Globus Toolkit 4
Globus is an open source software toolkit currently used by thousands of sites in business and academia. It provides the basic building blocks for building a Web service (naming and binding, lifecycle management, fault handling, subscription and notification of basic monitoring data) so users can build their own services easily, either by hand or using helper tools, such as provided by Introduce. Globus also provides a range of higher level services including software for security, information infrastructure, resource management, data management, and fault detection. These services are extensively tested and pass a high documentation standard in order to be included in a release.
Maintained By
The Globus Alliance, a set of over 100 committers around the globe.
License
The Globus Toolkit Public License (GTPL), which is Apache-2 compliant, and allows software to be used by anyone and for any purpose, without restriction.
Status
Released and in production on thousands of sites. Over 15,000 people download each new release.
Security
GT4 has an extensive security component. This allows for security policies to be set at a number of levels which provides fine grained access control. There is support for X.509 certificates which allows secure communication. Authentication is supported in three different ways: secure messaging, secure conversation and secure transport. There is also support for authorization which allows control over who can access what. For more advanced use, there is support for delegation of credentials to allow services to act on behalf of the user. Interfaces exist for both Kerberos and Shibboleth on the local sites, and interactions with firewalls are well documented.
SLA
There is no current support for SLAs in the Globus Toolkit. However they are involved in the WS-Agreement specification effort.
Data Management
Data management in Globus is supported through a number of mechanisms. At the low level, GridFTP provides fast data movement through parallelisation and striping, including partial file transfer support, as well as interfaces to SRM and SRB. There is a Web service front end, the reliable file transfer service (RFT), which provides reliability especially in the case of tens of thousands of file transfers occurring, or very large file transfers over unreliable networks. This is also the service used for file staging for job management. In addition, OGSA-DAI provides access to relational and xml databases, as well as files via Web services. There is work in progress to provide a WS-DAIS interface on top of OGSA-DAI. There is also support for replication of data through the Replica Location Service which provides a record of the location of data replicas and allows discovery of replicas.
User Integration
Globus provides a command line interface as well as API’s for Java, C, and Python for all of its services. These interfaces are also guaranteed not to change within a major version (GT4.0.x and 4.0.y are fully compatible).

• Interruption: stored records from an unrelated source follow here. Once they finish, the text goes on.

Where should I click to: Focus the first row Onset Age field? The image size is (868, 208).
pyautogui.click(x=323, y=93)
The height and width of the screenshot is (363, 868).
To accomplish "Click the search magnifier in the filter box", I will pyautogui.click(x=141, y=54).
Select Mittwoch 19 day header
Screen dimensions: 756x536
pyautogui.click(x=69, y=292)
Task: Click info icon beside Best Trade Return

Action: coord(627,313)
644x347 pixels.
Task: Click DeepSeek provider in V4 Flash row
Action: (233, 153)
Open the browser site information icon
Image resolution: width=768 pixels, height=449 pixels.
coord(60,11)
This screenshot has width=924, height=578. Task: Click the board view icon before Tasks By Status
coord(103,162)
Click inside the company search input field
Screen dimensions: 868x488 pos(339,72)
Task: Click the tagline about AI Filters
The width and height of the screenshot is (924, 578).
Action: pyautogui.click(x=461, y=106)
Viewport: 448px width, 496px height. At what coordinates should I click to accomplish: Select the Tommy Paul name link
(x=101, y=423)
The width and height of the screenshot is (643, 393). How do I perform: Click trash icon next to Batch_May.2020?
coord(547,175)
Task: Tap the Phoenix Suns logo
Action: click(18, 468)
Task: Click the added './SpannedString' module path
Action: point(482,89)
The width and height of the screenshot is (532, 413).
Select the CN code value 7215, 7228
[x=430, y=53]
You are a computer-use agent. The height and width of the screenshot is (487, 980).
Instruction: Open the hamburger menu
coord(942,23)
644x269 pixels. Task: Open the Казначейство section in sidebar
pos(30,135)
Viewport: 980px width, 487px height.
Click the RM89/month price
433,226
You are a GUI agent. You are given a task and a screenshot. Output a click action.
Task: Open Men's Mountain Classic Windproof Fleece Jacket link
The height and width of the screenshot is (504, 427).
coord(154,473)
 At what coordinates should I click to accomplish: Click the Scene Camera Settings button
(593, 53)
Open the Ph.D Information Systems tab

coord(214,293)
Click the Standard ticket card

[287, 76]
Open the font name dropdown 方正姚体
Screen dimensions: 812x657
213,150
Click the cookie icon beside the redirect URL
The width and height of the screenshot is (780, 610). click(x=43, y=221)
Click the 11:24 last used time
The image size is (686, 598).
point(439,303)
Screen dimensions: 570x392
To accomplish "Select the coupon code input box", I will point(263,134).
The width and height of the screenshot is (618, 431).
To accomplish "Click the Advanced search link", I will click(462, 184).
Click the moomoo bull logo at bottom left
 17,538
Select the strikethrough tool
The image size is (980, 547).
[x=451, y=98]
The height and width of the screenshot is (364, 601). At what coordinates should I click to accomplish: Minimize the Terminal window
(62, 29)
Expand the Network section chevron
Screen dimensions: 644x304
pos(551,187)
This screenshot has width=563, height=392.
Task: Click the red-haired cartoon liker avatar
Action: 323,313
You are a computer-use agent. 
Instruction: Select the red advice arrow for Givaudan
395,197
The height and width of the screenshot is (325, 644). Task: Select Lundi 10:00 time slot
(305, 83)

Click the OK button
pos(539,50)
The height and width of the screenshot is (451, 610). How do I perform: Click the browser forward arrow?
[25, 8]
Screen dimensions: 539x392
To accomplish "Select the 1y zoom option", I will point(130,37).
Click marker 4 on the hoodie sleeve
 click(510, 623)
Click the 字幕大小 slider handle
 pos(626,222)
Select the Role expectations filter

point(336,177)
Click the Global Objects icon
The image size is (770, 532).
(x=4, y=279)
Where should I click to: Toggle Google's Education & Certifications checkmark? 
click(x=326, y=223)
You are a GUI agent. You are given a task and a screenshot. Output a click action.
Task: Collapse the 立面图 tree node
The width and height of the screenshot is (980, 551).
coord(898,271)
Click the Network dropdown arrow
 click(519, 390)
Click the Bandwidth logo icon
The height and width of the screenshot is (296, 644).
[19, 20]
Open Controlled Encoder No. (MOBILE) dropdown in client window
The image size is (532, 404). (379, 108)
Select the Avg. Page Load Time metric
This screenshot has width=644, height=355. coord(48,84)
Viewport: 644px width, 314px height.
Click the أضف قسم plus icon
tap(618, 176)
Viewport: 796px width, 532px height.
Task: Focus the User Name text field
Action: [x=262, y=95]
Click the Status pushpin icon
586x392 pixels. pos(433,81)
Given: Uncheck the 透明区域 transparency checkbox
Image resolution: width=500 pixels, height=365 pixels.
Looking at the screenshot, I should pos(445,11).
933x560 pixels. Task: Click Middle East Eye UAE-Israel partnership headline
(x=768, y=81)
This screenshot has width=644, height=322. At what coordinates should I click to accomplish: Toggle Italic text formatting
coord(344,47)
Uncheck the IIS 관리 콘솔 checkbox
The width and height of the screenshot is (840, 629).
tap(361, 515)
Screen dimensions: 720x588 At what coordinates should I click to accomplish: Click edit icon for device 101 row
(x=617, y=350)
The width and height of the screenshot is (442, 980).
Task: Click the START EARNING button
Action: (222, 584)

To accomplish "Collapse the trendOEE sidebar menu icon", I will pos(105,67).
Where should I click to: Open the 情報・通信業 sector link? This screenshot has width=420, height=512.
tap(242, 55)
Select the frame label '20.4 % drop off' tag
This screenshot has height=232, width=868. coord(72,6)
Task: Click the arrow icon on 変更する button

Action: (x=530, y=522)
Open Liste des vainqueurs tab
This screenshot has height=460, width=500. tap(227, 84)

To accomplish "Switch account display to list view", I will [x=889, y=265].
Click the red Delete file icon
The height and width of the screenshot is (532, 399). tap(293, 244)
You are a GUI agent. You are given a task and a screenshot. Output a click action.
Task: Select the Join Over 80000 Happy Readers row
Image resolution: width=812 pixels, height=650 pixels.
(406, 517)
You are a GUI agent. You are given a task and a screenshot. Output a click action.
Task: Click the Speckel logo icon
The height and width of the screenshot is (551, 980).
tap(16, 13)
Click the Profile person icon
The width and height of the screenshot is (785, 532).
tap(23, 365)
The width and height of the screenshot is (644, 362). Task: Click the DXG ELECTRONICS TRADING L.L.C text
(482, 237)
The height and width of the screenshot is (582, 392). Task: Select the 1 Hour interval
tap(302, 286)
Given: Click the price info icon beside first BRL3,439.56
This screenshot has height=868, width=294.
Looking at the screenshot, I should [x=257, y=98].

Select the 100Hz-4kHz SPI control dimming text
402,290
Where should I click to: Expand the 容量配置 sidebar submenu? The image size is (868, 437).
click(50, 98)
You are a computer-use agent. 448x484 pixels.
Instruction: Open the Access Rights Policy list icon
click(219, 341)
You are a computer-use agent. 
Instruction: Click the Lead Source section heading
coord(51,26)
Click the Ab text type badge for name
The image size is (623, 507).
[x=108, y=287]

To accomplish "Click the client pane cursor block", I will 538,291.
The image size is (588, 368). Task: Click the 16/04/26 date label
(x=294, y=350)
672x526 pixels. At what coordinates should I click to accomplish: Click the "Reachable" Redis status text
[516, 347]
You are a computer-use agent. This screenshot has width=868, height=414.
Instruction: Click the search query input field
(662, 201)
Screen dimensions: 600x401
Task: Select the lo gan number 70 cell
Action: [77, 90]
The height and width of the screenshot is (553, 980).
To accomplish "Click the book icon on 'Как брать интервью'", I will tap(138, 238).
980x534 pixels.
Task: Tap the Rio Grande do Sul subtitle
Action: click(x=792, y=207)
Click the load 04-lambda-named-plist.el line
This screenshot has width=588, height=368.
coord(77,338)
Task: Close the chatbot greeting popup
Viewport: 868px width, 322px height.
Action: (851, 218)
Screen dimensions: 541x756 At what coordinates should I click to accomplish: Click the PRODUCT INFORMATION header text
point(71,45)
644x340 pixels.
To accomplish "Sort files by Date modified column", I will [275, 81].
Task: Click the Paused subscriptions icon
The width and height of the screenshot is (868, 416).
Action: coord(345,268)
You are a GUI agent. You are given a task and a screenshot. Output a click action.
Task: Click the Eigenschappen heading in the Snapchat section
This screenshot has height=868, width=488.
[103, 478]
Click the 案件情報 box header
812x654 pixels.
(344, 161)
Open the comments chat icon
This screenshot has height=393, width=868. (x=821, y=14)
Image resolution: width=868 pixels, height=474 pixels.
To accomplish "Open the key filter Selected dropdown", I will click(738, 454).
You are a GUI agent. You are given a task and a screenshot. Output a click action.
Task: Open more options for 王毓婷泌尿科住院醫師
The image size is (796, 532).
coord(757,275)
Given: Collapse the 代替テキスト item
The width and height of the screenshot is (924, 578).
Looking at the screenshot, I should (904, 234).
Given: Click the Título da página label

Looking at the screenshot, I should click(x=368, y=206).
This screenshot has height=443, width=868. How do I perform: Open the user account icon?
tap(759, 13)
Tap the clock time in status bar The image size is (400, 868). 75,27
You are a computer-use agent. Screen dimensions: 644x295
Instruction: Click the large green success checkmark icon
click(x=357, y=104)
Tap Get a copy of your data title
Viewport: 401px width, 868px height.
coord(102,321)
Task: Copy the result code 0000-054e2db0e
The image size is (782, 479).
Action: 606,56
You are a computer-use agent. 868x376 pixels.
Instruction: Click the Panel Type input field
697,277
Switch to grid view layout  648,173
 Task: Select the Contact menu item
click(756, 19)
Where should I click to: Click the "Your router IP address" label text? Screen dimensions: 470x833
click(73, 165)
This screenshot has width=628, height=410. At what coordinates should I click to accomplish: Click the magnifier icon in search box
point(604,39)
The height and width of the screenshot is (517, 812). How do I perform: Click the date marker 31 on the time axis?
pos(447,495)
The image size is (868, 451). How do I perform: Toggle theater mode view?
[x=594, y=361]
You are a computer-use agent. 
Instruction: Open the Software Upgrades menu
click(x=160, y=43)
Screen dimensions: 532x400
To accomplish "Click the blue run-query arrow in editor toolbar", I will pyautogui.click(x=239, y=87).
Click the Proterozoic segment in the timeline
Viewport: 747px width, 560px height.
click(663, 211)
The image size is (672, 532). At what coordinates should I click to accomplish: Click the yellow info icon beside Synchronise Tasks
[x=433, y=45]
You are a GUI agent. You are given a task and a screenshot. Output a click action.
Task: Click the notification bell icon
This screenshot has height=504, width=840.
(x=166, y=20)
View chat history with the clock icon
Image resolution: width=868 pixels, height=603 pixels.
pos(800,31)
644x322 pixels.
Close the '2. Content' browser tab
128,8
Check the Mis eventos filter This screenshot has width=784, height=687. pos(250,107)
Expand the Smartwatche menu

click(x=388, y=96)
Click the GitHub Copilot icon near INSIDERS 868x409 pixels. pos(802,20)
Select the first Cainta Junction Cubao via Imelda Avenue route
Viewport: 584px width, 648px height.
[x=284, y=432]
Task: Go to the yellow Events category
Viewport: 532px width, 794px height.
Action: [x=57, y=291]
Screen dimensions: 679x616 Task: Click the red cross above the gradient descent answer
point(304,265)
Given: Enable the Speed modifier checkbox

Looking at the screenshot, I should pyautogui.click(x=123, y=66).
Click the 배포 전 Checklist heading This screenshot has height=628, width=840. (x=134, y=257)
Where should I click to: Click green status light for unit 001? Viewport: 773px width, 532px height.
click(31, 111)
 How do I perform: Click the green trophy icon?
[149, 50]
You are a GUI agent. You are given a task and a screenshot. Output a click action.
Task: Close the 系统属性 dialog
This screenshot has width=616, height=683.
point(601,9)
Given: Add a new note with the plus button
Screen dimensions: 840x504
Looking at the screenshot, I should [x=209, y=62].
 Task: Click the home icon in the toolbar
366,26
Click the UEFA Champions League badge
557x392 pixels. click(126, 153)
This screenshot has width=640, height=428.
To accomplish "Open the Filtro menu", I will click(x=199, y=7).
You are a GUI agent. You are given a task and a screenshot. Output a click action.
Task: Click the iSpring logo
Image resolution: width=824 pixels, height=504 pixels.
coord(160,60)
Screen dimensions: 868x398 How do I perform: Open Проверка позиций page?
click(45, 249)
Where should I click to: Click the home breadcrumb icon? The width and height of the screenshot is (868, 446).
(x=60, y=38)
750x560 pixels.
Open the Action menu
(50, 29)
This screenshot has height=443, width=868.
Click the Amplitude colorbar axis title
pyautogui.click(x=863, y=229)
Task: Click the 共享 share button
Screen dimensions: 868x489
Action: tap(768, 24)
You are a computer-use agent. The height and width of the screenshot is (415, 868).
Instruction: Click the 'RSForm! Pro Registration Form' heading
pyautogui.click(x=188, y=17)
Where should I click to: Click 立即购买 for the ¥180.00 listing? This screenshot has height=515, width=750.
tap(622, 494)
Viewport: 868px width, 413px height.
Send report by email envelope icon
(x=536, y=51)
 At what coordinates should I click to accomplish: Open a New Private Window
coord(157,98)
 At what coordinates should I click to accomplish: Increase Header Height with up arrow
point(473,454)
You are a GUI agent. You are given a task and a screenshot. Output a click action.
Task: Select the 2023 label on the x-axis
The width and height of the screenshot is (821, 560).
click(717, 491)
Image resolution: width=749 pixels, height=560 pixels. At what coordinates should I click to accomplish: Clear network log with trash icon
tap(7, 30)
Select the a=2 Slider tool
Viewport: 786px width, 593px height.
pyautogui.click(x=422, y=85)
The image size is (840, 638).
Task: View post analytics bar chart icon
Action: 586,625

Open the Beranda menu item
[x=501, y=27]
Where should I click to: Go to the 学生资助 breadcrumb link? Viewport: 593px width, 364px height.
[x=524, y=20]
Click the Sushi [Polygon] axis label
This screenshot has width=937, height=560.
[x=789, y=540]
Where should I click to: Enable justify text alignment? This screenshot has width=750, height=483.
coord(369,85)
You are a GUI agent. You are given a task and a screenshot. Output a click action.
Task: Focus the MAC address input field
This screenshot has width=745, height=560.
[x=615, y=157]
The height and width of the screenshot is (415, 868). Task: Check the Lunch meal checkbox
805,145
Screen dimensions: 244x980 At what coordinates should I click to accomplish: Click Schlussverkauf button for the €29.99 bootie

Many user communities have also built their own GUI based access methods, and Globus has two incubator projects to help build portals, OGCE and UGP (http://dev.globus.org/wiki/Welcome).
Core Functionalities
- Workflow: There is no current support for workflow in Globus, although several are in development, including the Virtual Data System, part of OSG, and the workflow engine based on BPEL and GT4 in CAGrid.
- Brokering: GridWay is a Globus incubator project which provides full brokering support across multiple sites, using either pre-WS or WS GRAM for the final job submission, and MDS2 or MDS4 for the discovery and selection data.
- Monitoring:Every service built on top of the GT4 core includes basic monitoring support on the basis of a notification (publish/subscribe) specification, as well as the according link to resource properties. These are aggregated using the MDS4 registry (the Index service), which also caches the last value for higher performance. In addition, errors and warnings based on this data are available using the trigger service (basing on notifications).
- Accounting: There is no current support for accounting, although several groups (including KTH) have written Globus-compliant account systems.
- Steering: No explicit support.
- Interactive access: Users can access Globus services through command line, Java, Python and C APIs. In addition, several services have their own GUIs, including RFT and the MDS Index Service (WebMDS). Many client applications have built their own GUIS and Portals to Globus services as well and there are tools to aid this, including a set for interacting with Eclipse. For users wanting to build their own service, there is an IDE called “Introduce” which simplifies the production of Web services built using the Globus core to a five minute process, hiding most of the lower level details from the user.
- Addressing (WS-Addressing compliant?)Yes.
- Transactions: No specific support for transactions.